Pittsburghers are often criticized for their so-called lack of sophistication when it comes to dining, but as a recent comment in the Pittsburgh City Paper pointed out, the attention and following of food trends has significantly increased in the last couple of years. We might not be New York City or San Francisco or Chicago or even (thank goodness) Seattle, but we’re not slacking in developing a contemporary culinary landscape.
Well, not slacking as much. We’ve gone from being several years behind the times in trends to several months behind, and that’s progress that I’m happy with, especially when you consider how much other cities have had to sacrifice to make both physical and consumer room for hot new eateries. It’s all well and good that you can try great culinary feats of unbelievable invention and quality, but that doesn’t mean you’re not going to miss those greasy spoon, all-night diners when they’re all but an indigestion-causing memory.
We still have space enough for both the upscale and lowbrow, and as a result, there is plenty to be found in both directions. But if one we’re looking to sample a stretch of businesses that are strictly in the realm of the posh, Ellsworth Avenue in Shadyside is a good street to try, and La Casa is the right place to start.
Nestled in the far corner of Ellsworth, La Casa’s back patio feels miles away from its neighbors, and yet, just peeking over the fences, there is the neighborhood. It’s the magic of Moroccan and Spanish tapas combined with killer sangria, the romance of little golden lights and big, artfully shabby umbrellas. As a spot for pre-dinner drinks and snacks and conversation it works splendidly.
Me and my lovely dining companion (also known as Mom) were both in dire need of a drink after our respective work days, so we plunged right in with a pitcher of sangria. My mom was surprised by its more savory notes, especially the cinnamon that neutralized the bite of citrus. I couldn’t have been more pleased. So much of what passes for sangria in other places is just a sugary concoction with whatever cheap wine can be thrown into the pot, not that I’m above such a brew in my own kitchen. But if you’re paying a decent amount for a refreshing glass of the stuff, it better be something worth more than some wine discards, a cup of sugar, and an orange slice.
La Casa talks a big game where its sangria is concerned, so I was pleased to see that they delivered on the reputation. Sweet, but mellow, and refreshingly crisp, the two of us managed to finish off the pitcher without too much trouble, although we had to take a few extra minutes at the table to let the drinks work through our systems before we were ready to leave.
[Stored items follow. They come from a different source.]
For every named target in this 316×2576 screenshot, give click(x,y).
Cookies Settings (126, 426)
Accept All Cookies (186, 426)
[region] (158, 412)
Luckily, we had ordered a few snacks to go with our drinks. We stuck to the tapas and sangria template and ordered a few small plates, starting off with the Zaalouk, an eggplant dip similar to Baba Ghanouj, but without the tahini. Accompanied by lightly toasted pita slices, the dip served as an excellent snack starter, the perfect thing to return to between sips of a refreshing alcoholic beverage. It had a nice acidic bite that was well complimented by the neutral pita, and even better when a little olive oil was added to the pita slice. The only slight complaint here is the amount of pita, which is so small compared to the dip portion, it seems to be designed to get diners to pay the extra $1 charge for extra pita. Still, with such an ample portion and not much pita to use it up, there was enough to take with us, which isn’t the worst thing in the world.
Tempura-fried shrimp in a raspberry sauce was the exact type of plate expected at a tapas restaurant, served exactly as you would imagine. Fortunately, it tasted far better than even expected, with the crispy coating yielding to tender, meaty shrimp. The raspberry sauce is surprisingly well suited to the seafood, sweetening the savory elements just enough to counterpoint, but not to overwhelm. But I was most impressed with the fried coating, flakey and well proportioned, delivering a little crunch and a lot of flavor.
For our third and final plate, we went with mushrooms stuffed with crab meat and topped by a tomatoes, chives, herbs, and a thin, crispy coating of cheese. I would have liked if the mushrooms were cooked just a tad more, but the slight crunch did work well with the soft crab, and all of the elements of the dish worked perfectly with the sauce, which was equal notes mustard and lemon. The sauce was so delicious, I was looking for other things to try with it, including the complimentary bread and the (all too scarce) pita slices.
We finished our meal and put some extra calories on top of the booze by ordering dessert, a warm apple empanada served with vanilla bean ice cream and a pool of caramel sauce. Here we hit the only down notes of our otherwise terrific meal, as the apple was gummy and flavorless, the empanada crust was minor and insignificant, and the sauce was all too sharp, overtaking everything with a decidedly rum flavor. The ice cream cooled the flavor to an edible point, but without it, it was too tart and texturally unappealing to finish.
The dessert misstep aside, we were exhaustively satisfied with our visit to La Casa. The service was friendly and quick, if a tad scattershot, but the overall atmosphere was a penetrating and pervasive calm. If this is what people have in mind when they think of upscale dining, I’m more than happy to comply.